China unveils 600km/h maglev train prototype - Vaslo
https://www.cnn.com/travel/article/china-highspeed-maglev-prototype/index.html
======
yorwba
Discussion a day ago:
[https://news.ycombinator.com/item?id=20000034](https://news.ycombinator.com/item?id=20000034)

------
hwillis
This is a suspended style, unlike the Japanese maglev- it's much more like the
old transrapid[1] which used a set of coils underneath the track to pull up
the train. There are pros and cons to both.

The Japanese maglev uses large unpowered copper coils in the sidewalls[img:2].
They're arranged and interconnected in such a way that they keep the train up
and centered. They're quite expensive to build, but more energy efficient.

The suspension style can use smaller coils but they need their own power,
which is lossy and can limit the length of the track. In both cases the train
typically needs its own generator to create all the power.

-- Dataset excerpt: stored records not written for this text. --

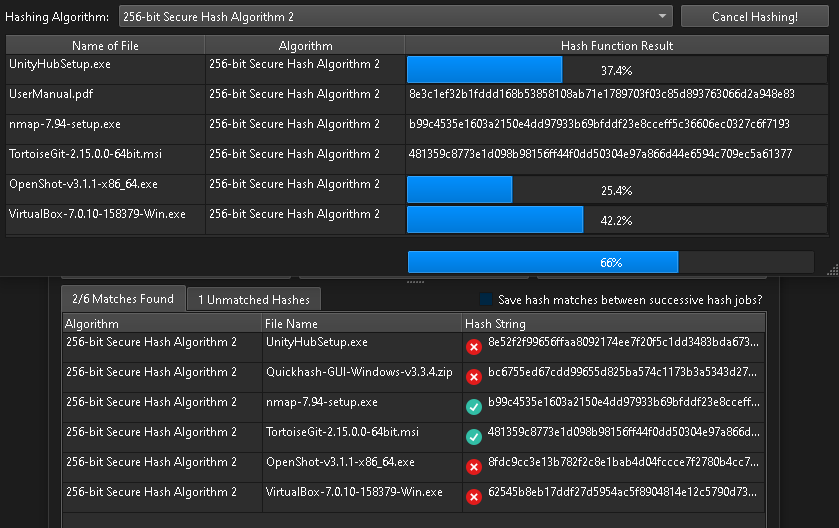The height and width of the screenshot is (528, 839).
Task: Click red X icon for VirtualBox row
Action: point(474,497)
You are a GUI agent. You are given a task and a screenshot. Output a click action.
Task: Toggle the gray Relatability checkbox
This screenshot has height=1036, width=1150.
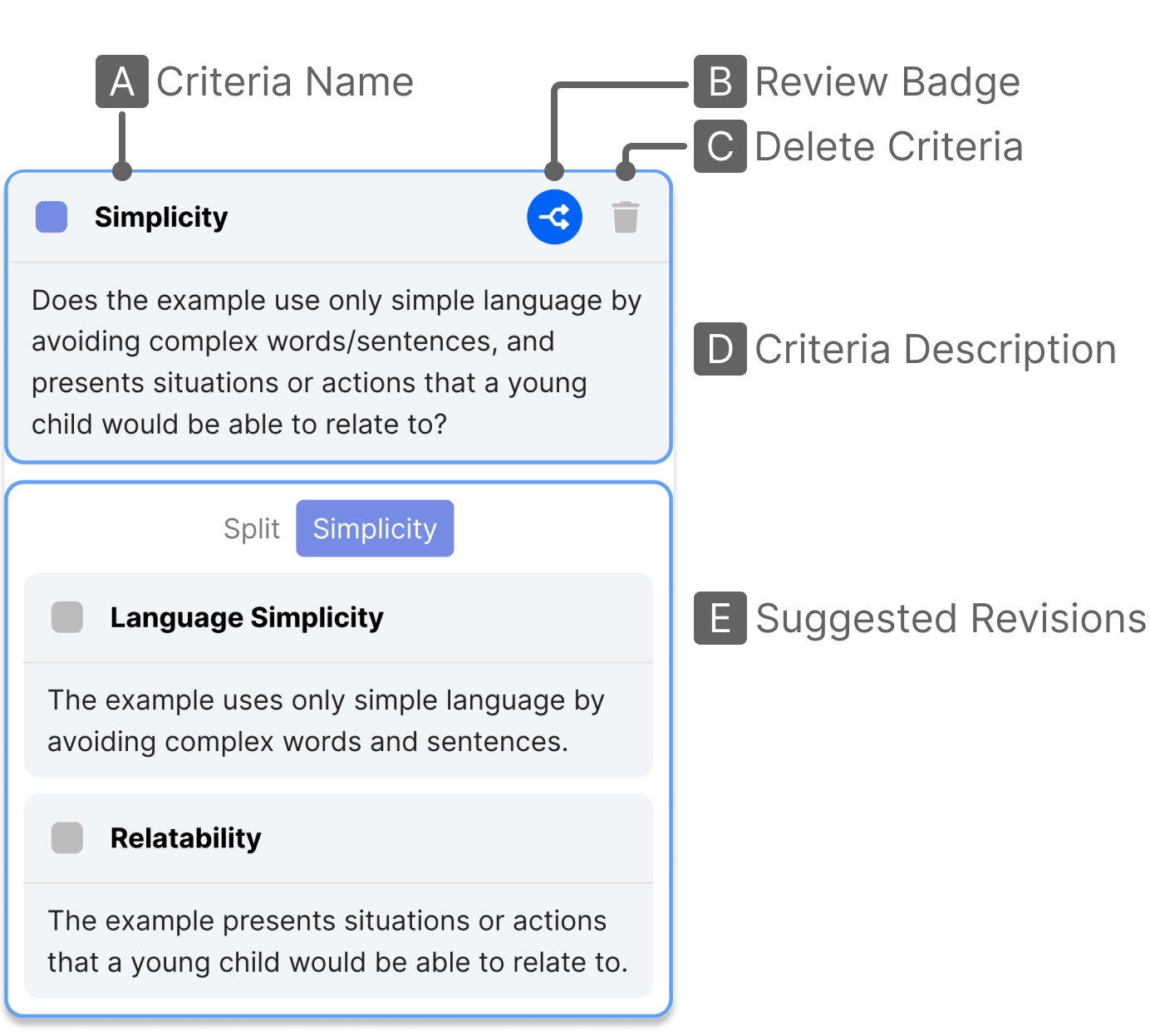(x=67, y=837)
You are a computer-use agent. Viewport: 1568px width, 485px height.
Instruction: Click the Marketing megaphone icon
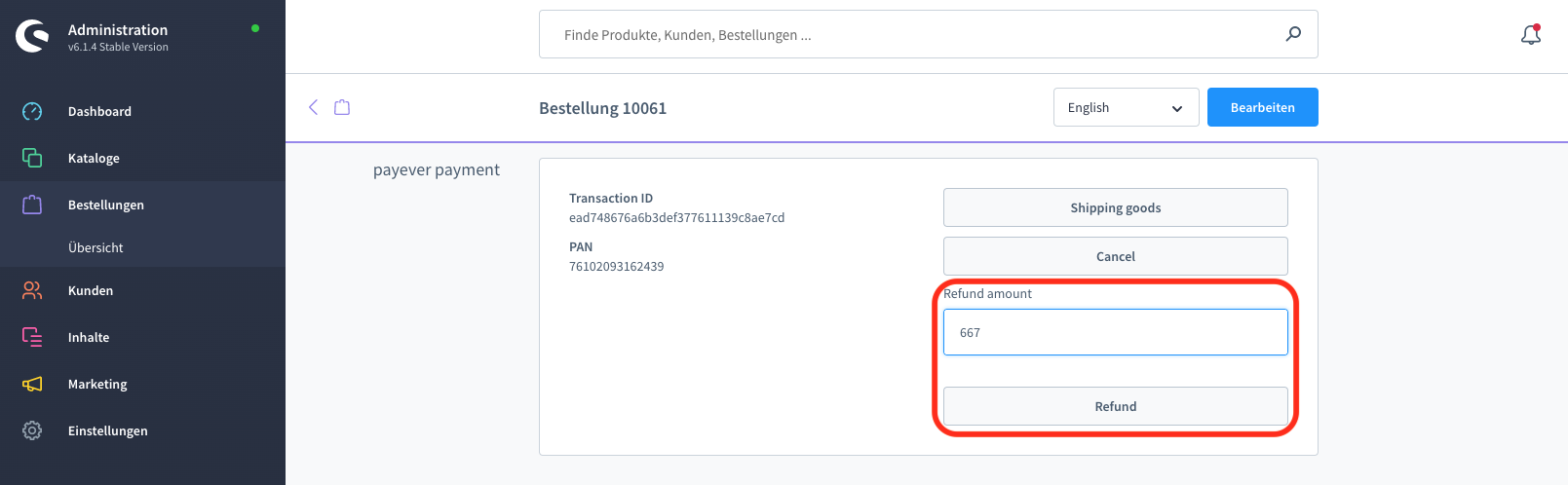[x=32, y=384]
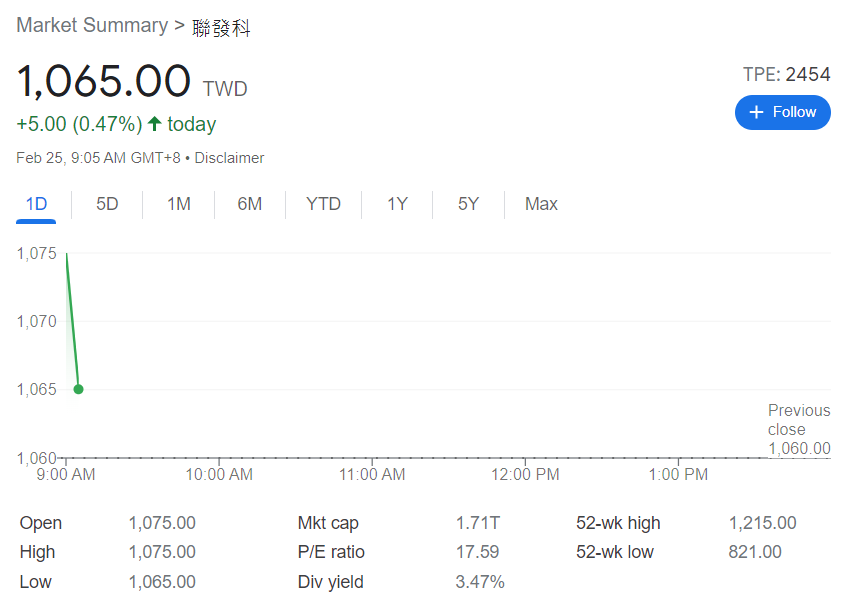Click the Follow button

pyautogui.click(x=782, y=112)
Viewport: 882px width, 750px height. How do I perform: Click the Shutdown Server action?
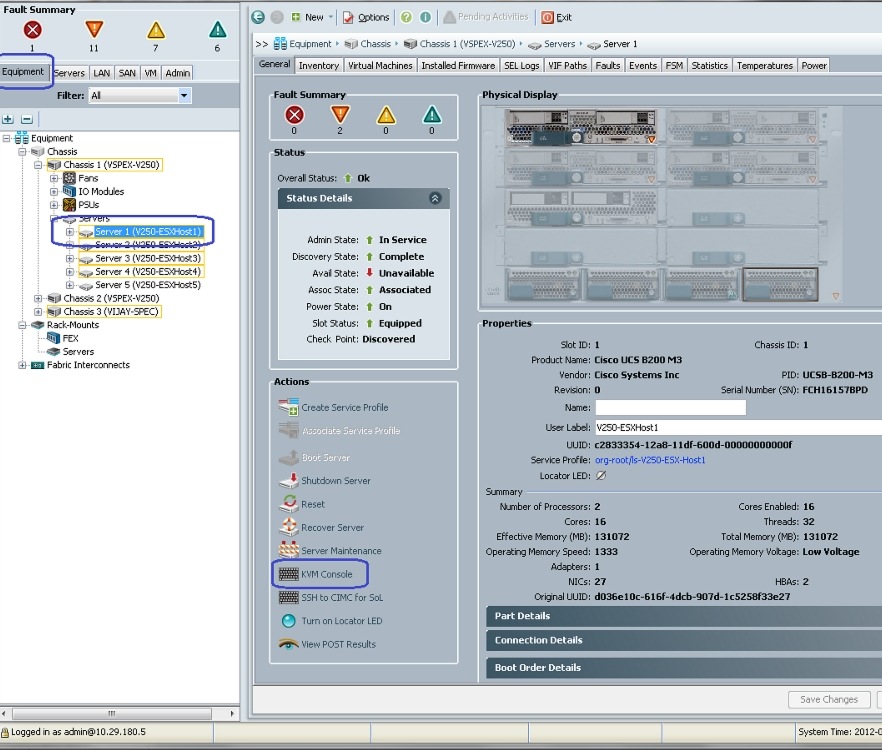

The article says that the plan is to make the cars very light, which is
plausible- train cars are way heavier than needed; they weigh several times
more (~1000 lbs/person) than the people and luggage they can fit. The strength
is important though, as the car needs to pull the rest of the train as well.
It may limit the number of passengers per train.

They'd have to build entirely new rail for the entire line from Beijing to
Shanghai. That would be a very large investment, many times more expensive
than just rail. China is preparing for a never-before-seen level of
infrastructure and doing anything they can to avoid cars, which would be an
ecological and logistical disaster for them.

Maglevs are kind of questionable. The use case comes from moving between large
cities- plausible in America, but China already has some of the largest
airports in the world and less of a middle class to use them.

1:
[https://en.wikipedia.org/wiki/Transrapid](https://en.wikipedia.org/wiki/Transrapid)

2: [https://www.jrailpass.com/blog/wp-
content/uploads/2017/02/ma...](https://www.jrailpass.com/blog/wp-
content/uploads/2017/02/maglev-train-test-track-e1487940220972-1200x767.jpg)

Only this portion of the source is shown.